2015-09-12 23:51:52 | 欧州情勢複雑怪奇

イギリス労働党、コービン氏を党首に選出した。しょえー、とも思うし、まぁそうなるだろうなとも思う。

 英労働党、強硬左派コービン氏を党首に 中道路線転換
http://www.nikkei.com/article/DGXLASGM12H3R_S5A910C1FF8000/

 【ロンドン=小滝麻理子】英国の最大野党・労働党は12日、臨時党大会を開き、強硬左派の下院議員ジェレミー・コービン氏(66)が新党首に選ばれたと発表した。同氏は反緊縮や格差是正を訴え、党員らの6割近い支持を得た。1990年代以来中道路線を取ってきた同党の大きな転換となる。キャメロン首相率いる保守党の市場経済を重んじる経済政策や欧州連合(EU)離脱の是非を巡る交渉にも影響は及びそうだ。

しかも、投票結果が、1回でぶっちぎりの59%を取ったという勝ちっぷり。だから、主流マスメディアと現在の労働党支配層(といいたい)が反対するほど人々は反対していなかった、ってことだすね。
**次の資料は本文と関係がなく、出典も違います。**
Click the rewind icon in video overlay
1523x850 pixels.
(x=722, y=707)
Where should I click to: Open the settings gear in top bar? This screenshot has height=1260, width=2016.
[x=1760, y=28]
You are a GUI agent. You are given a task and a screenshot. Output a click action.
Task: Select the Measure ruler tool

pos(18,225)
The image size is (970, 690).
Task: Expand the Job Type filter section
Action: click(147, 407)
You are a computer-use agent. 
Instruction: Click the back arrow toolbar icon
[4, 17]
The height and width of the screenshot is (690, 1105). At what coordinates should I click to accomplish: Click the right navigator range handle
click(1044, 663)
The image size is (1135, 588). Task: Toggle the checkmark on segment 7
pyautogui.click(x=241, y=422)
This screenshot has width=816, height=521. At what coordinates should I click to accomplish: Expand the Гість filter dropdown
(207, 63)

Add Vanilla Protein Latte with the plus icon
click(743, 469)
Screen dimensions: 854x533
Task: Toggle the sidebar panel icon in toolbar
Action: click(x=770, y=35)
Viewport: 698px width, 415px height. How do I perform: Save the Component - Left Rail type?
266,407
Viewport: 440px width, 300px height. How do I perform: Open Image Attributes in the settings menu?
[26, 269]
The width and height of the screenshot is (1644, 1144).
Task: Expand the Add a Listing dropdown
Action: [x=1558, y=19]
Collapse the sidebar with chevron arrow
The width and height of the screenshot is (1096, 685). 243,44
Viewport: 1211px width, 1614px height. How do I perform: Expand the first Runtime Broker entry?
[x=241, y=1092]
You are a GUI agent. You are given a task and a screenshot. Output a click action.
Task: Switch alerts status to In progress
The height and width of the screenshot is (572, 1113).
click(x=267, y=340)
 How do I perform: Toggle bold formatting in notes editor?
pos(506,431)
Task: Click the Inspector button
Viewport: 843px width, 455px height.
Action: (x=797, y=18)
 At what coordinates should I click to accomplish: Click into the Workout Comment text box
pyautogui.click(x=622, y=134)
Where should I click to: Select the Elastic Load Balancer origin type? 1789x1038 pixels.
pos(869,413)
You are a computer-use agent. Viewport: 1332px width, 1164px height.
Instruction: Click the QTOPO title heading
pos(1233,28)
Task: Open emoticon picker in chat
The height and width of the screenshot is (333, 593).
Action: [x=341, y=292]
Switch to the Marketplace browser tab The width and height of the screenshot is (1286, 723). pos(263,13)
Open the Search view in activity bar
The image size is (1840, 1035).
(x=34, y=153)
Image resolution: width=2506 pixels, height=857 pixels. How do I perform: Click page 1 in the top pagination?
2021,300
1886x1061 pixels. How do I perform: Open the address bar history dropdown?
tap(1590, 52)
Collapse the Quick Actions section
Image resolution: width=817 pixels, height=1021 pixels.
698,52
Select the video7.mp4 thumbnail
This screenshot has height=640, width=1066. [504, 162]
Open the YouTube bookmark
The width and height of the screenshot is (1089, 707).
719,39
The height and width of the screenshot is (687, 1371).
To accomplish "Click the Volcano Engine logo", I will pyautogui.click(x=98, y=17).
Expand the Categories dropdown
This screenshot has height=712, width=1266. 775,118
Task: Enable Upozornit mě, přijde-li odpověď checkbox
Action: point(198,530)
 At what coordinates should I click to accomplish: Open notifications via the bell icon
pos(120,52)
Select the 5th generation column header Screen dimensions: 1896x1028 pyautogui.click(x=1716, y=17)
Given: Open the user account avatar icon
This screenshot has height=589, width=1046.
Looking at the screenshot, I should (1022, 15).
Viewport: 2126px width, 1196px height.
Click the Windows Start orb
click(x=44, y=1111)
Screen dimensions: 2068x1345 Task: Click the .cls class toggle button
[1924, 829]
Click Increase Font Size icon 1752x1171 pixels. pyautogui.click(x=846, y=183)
で、上の日経の記事はよくかけていると思うけど、重要なことを1つ抜いていると思う。

それは、コービン氏は議員としてイラク戦争に反対ということ。

さらに、多分あの頃イギリスで結構大きく盛り上がっていた戦争やめろ系の動きにはもれなく関与しているっぽい経歴だ。

■ イラク戦争と「ディープステート」

というわけで、この部分が実は結構な重要性なわけですよ、最近のイギリスでもアメリカでも。

アメリカ人がなんだってバーニー・サンダースとかいう左派のおじいさんを支持したり、これとはまったく対局的なへんなおじさん中のへんなおじさんたるトランプを支持してみたりするのか。

それは、私の理解では、「ディープステート」の操り人形じゃない奴を探せ、とでもいうべきスローガンが多くの人の心の中にあるんじゃないですかね。

つまり、前回、どうしてオバマが支持されたかといえば、ブッシュまわりのあの一極支配こそ我が使命とか本気になってるネオコンを嫌った人が多かったことがかなり大きな要因でしょう。だから、イラク戦争にがんがんに反対していたオバマに期待がかかった。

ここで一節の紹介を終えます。